Yes, the recent political campaigns here in Cherokee County got nasty, very nasty at times, but they were nasty accusations of words — sometimes ill-chosen words but they were not bullets or the smashing of windows, or the breaking into homes and carting whole families off to a gas chamber in Poland because of their religious beliefs.

Yes, these things actually happened. I was witness to them in my youth. Will the non-voters of Georgia allow such things to happen here in Georgia? I hope not. Most people usually don’t believe it could ever happen here in America. It can, and will, if non-voters continue to refuse to accept their citizenship responsibility to take part in the election system where they live.

Most of us who attend the Byrd breakfasts are what the younger generation would call the dinosaurs of America — those who clearly see the dangers of uprooting the time-tested biblically rooted principles and traditions America has treasured since 1787. We see ourselves as senior citizens which to us is a better sounding term. But most of us have served in America’s military — have seen the atrocities of war, have faced the challenges of earning a living in an every changing political world, and have seen what happens when power hungry dictators, like Russia’s leader today, take over and decide they are going to take over the world and mold it according to their own ideas of what it should be.

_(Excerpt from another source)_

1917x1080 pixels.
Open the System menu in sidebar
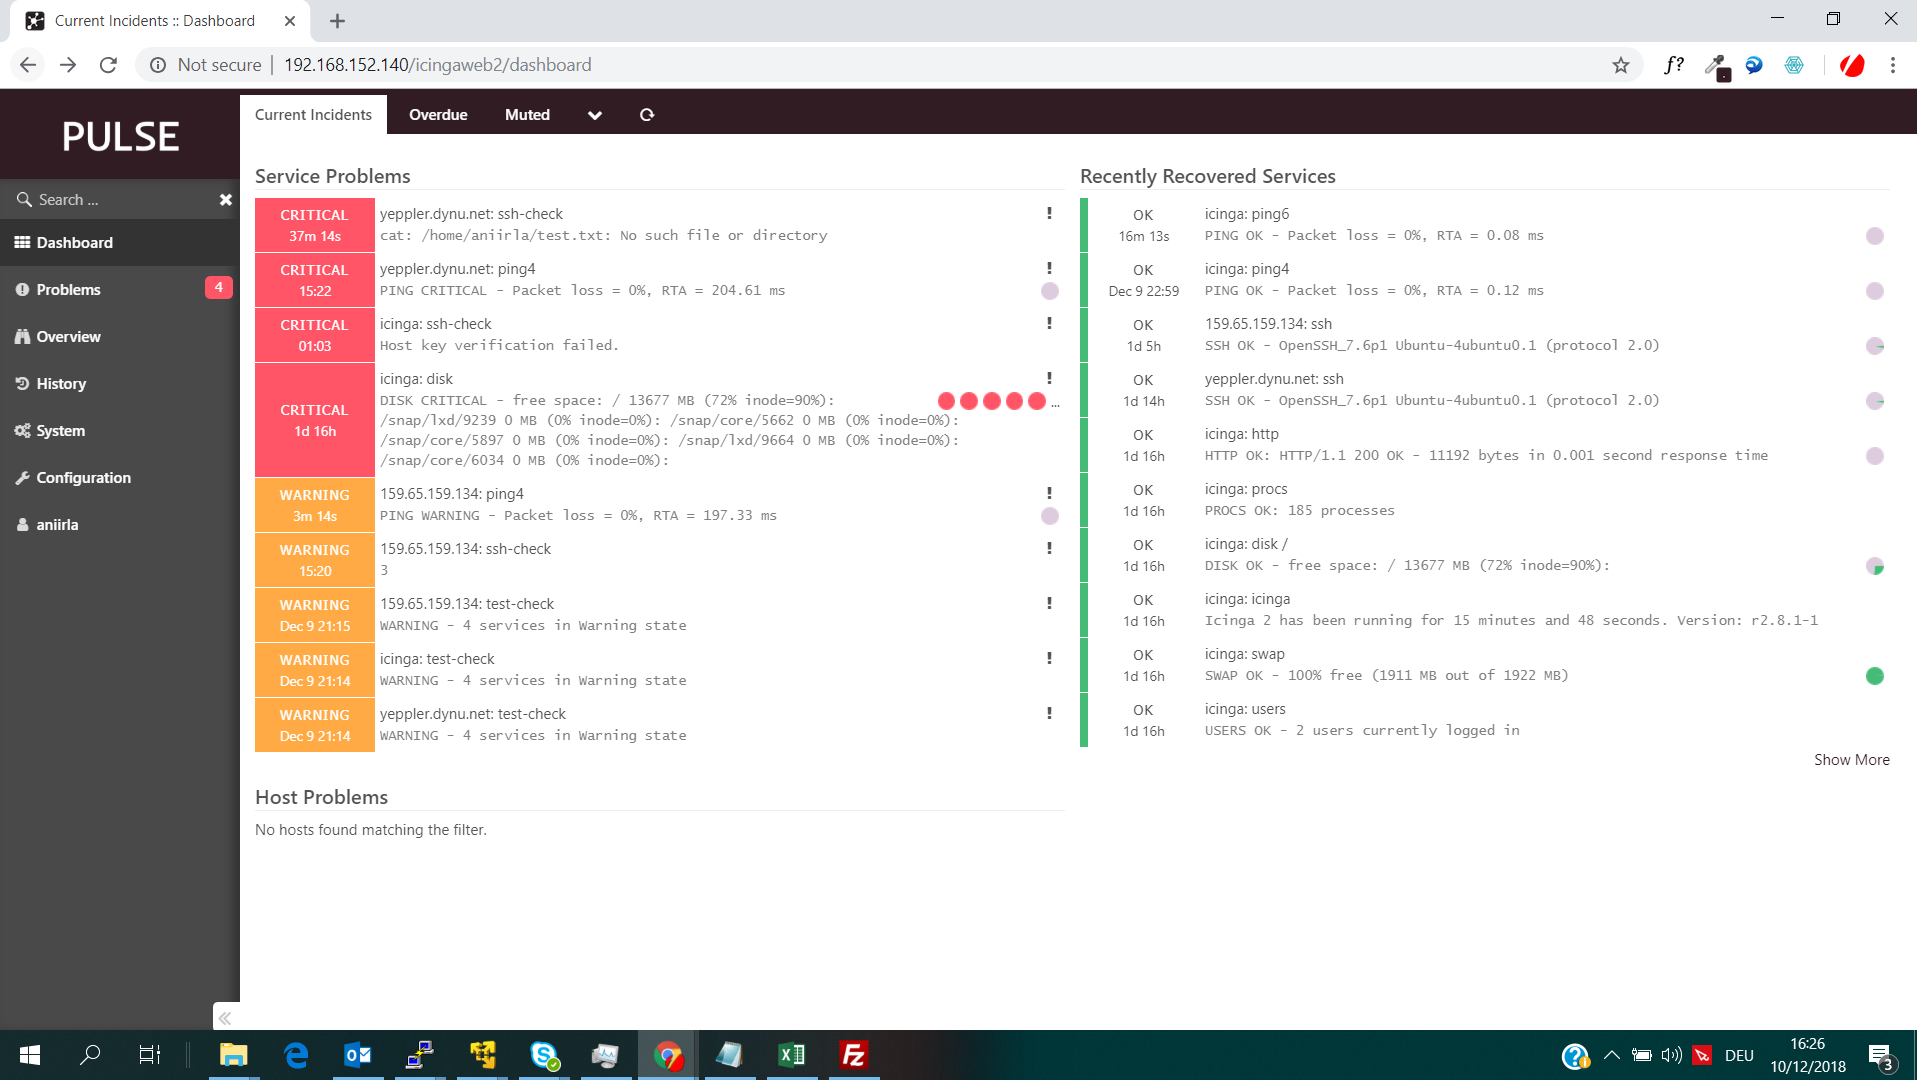tap(60, 431)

As I sat at that table and listened, I couldn’t help think of America’s Founders, of their courage, especially those who signed the Declaration of Independence knowing they were signing their own death warrants should they lose the Revolutionary War they were then fighting, and thinking how similar their story is to those ancient Israelites who covenanted with Jehovah that they would live his commandments and statutes forever, but didn’t, and then had the wrath of Jehovah come down on them, leaving them a hiss and byword.

America’s Founders covenanted with one another and with God to live by “the Laws of Nature and of Nature’s God.” Perhaps we should do the same today — covenant to live God’s laws.

A special thanks to Joe Robert who stood up, ran, then died last week.

Donald Conkey is a retired agricultural economist in Woodstock.